§ **Work item**
Output exactly the lines of the listing below that run from the line with "The width and" through the line with "The height and". No pictures.

********

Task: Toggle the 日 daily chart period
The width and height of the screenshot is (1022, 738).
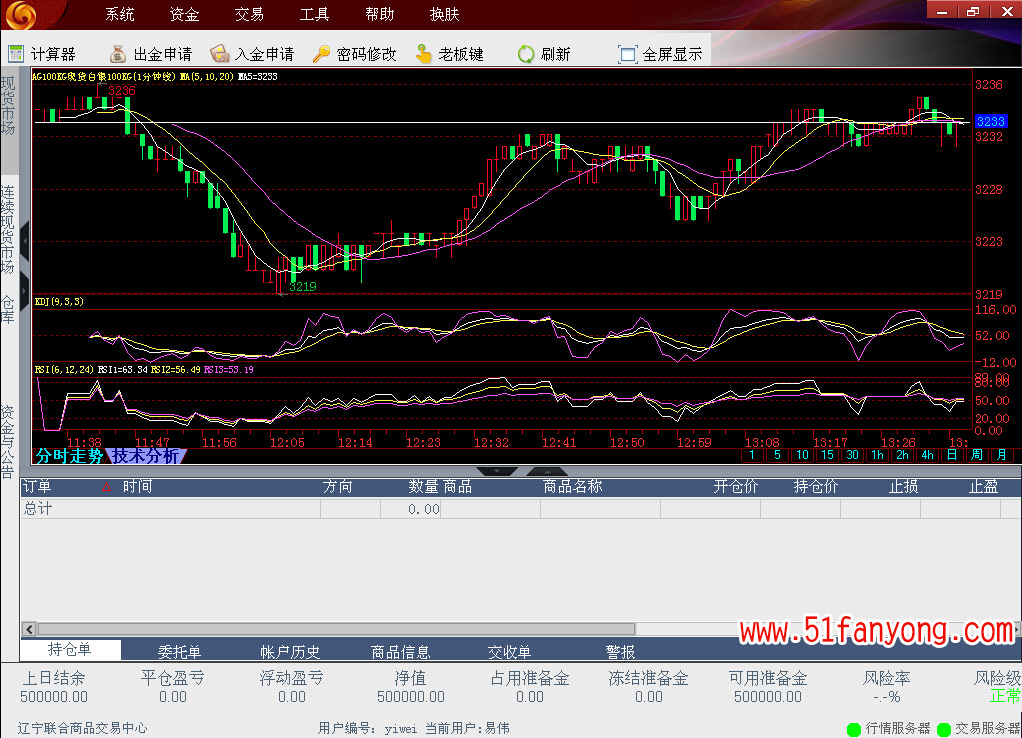Action: (x=951, y=455)
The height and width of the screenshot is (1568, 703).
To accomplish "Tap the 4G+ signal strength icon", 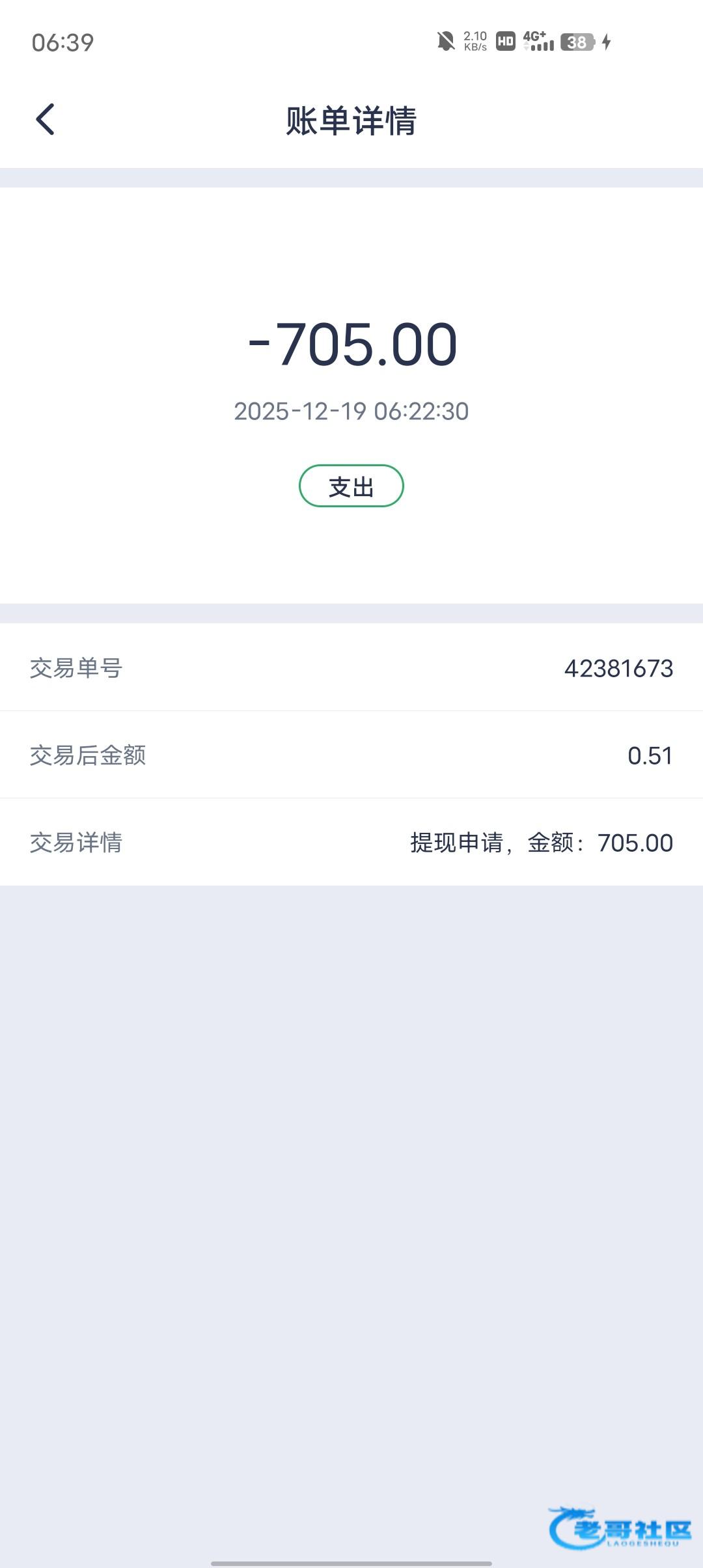I will click(538, 41).
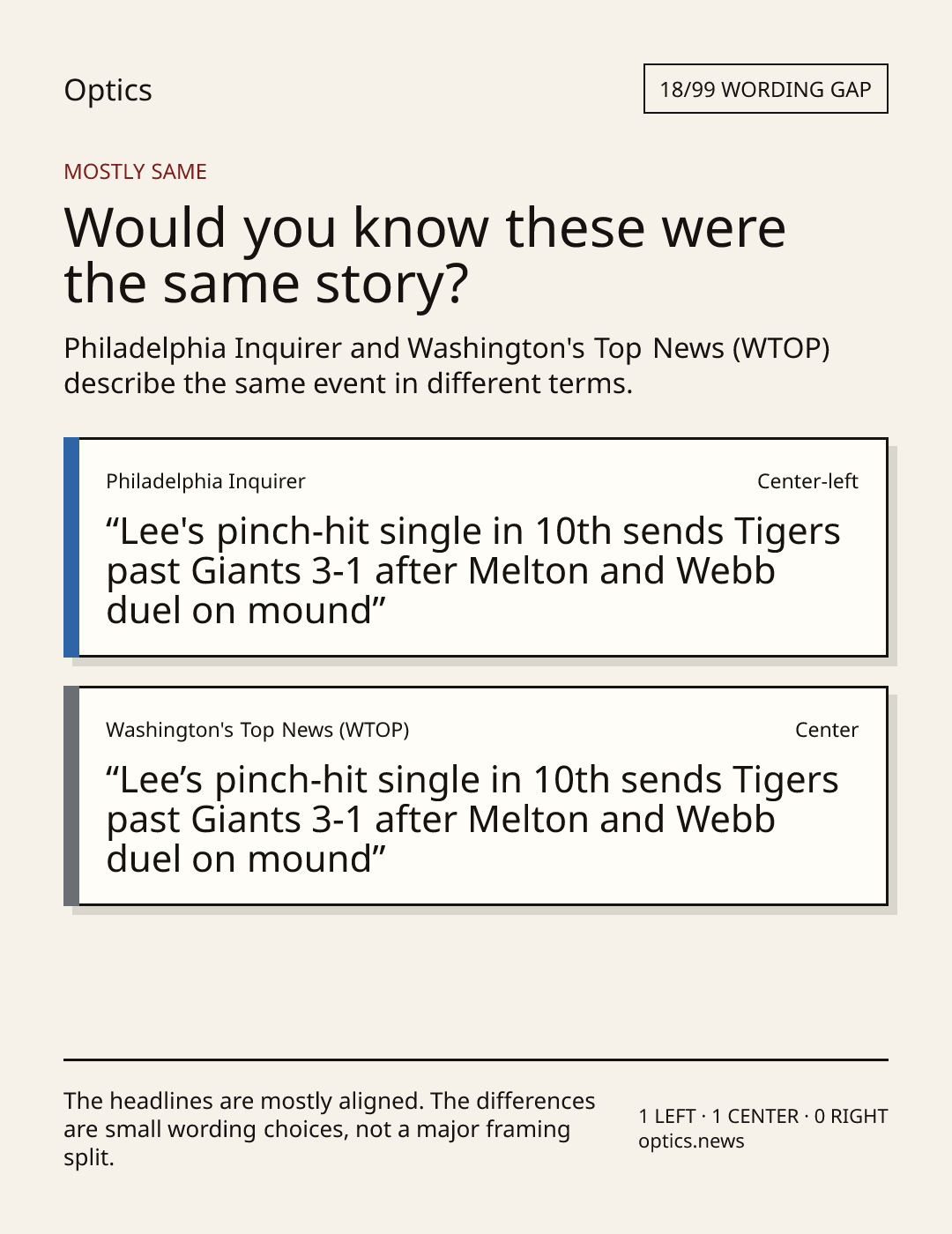Click the WTOP Lee's pinch-hit headline quote
Screen dimensions: 952x1234
point(472,820)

********

§ **Problem solution**
The width and height of the screenshot is (1022, 738).
Action: (x=951, y=455)
The height and width of the screenshot is (1568, 703).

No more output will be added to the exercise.